You are viewing a plain text version of this content. The canonical link for it is here.
Posted to common-user@hadoop.apache.org by Jimmy Wan <ji...@indeed.com> on 2008/11/11 19:39:11 UTC

Recommendations on Job Status and Dependency Management

I'd like to take my prototype batch processing of hadoop jobs and implement
some type of "real" dependency management and scheduling in order to better
utilize my cluster as well as spread out more work over time. I was thinking
of adopting one of the existing packages (Cascading, Zookeeper, existing
JobControl?) and I was hoping to find some better advice from the mailing
list. I tried to find a more direct comparison of Cascading and Zookeeper but
I couldn't find one.

This is a grossly simplified description my current completely naive
approach:

1) for each day in a month, spawn N threads that each contain a dependent
series of map/reduce jobs.

2) for each day in a month, spawn N threads that each contain a dependent
series of map/reduce jobs that are dependent on the output of step #1. These
are currently separated from the tasks in step #1 mainly because it's easier
to group them up this way in the event of a failure, but I expect this
separation to go away.

3) At the end of the month, serially run a series of jobs outside of
Map/Reduce that basically consist of a single SQL query (I could easily
convert these to be very simple map/reduce jobs, and probably will, if it
makes my job processing easier).

The main problems I have are the following:
1) right now I have a hard time determining which processes need to be run
in the event of a failure.

Every job has an expected input/output in HDFS so if I have to rerun
something I usually just use something like "hadoop dfs -rmr <path>" in a
shell script then hand edit the jobs that need to be rerun.

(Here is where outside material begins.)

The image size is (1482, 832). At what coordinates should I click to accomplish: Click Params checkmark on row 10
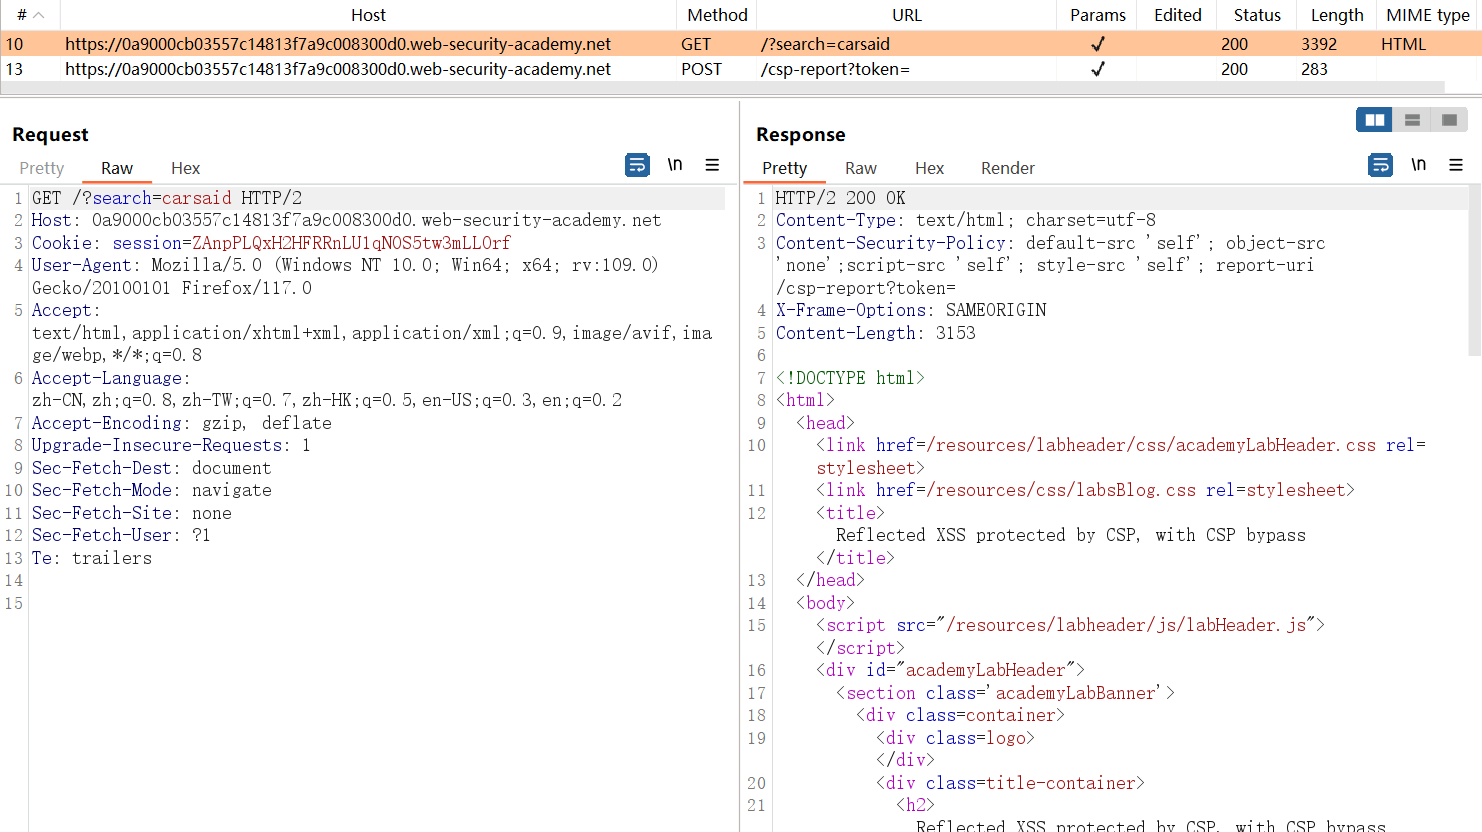click(1097, 44)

Is there an example somewhere of code that can read HDFS in order to
determine if files exist? I poked around a bit and couldn't find one.
Ideally, my code would be able to read the HDFS config info right out of the
standard config files so I wouldn't need to create additional configuration
information.

The job dependencies while enumerated well are not isolated all that well.
Example: I find a bug in 1 of 10 processes in step #1. I'd like to rerun just
that one process and any dependent processes, but not have to rerun
everything again.

2) I typically run everything 1 month at a time, but I want to keep the
option of doing rollups by day. On the 2nd of the month, I'd like to be able
to run anything that requires data from the 1st of the month. On the 1st of
the month, I'd like to run anything that requires a full month of data from
the previous month.

I'd also like my process to be able to account for system failures on
previous days. i.e. On any given day I'd like to be able to run everything
for which data is available.

3) Certain types of jobs have external dependencies (ex. MySQL) and I don't
want to run too many of those types of jobs at the same time since it affects
my MySQL performance. I'd like some way of describing some type of
lock on external resources that can be shared across jobs.

Any recommendations on how to best model these things?

I'm thinking that something like Cascading or Zookeeper could help me here.
My initial take was that Zookeeper was more heavyweight than Cascading,
requiring additional processes to be running at all times. However, it seems
like Zookeeper would be better suited to describing mutual exclusions on
usage of external resources. Can Cascading even do this?

I'd also appreciate any recommendations on how best to tune the hadoop
processes. My hadoop 0.16.4 cluster is currently relatively small (<10 nodes)
so I'm thinking the 1GB defaults for my NameNode, DataNodes, and JobTracker
might be overkill. I also plan to upgrade to 0.17.* or 0.18.* at some point
in the near future.

Re: Recommendations on Job Status and Dependency Management

Posted by Jimmy Wan <ji...@indeed.com>.
Figured I should respond to my own question and list the solution for
the archives:

Since I already had a bunch of existing MapReduce jobs created, I was able to
quickly migrate my code to Cascading to take care of all the inter-hadoop
job dependencies.

By making use of the MapReduceFlow and dumping those flows into a Cascade
with a CascadeConnector, I was able to throw out several hundred lines of
hand-created Thread and dependency management code in favor of an automated
solution that actually worked a wee bit better in terms of concurrency. I was
able to see an immediate increase in the utilization of my cluster.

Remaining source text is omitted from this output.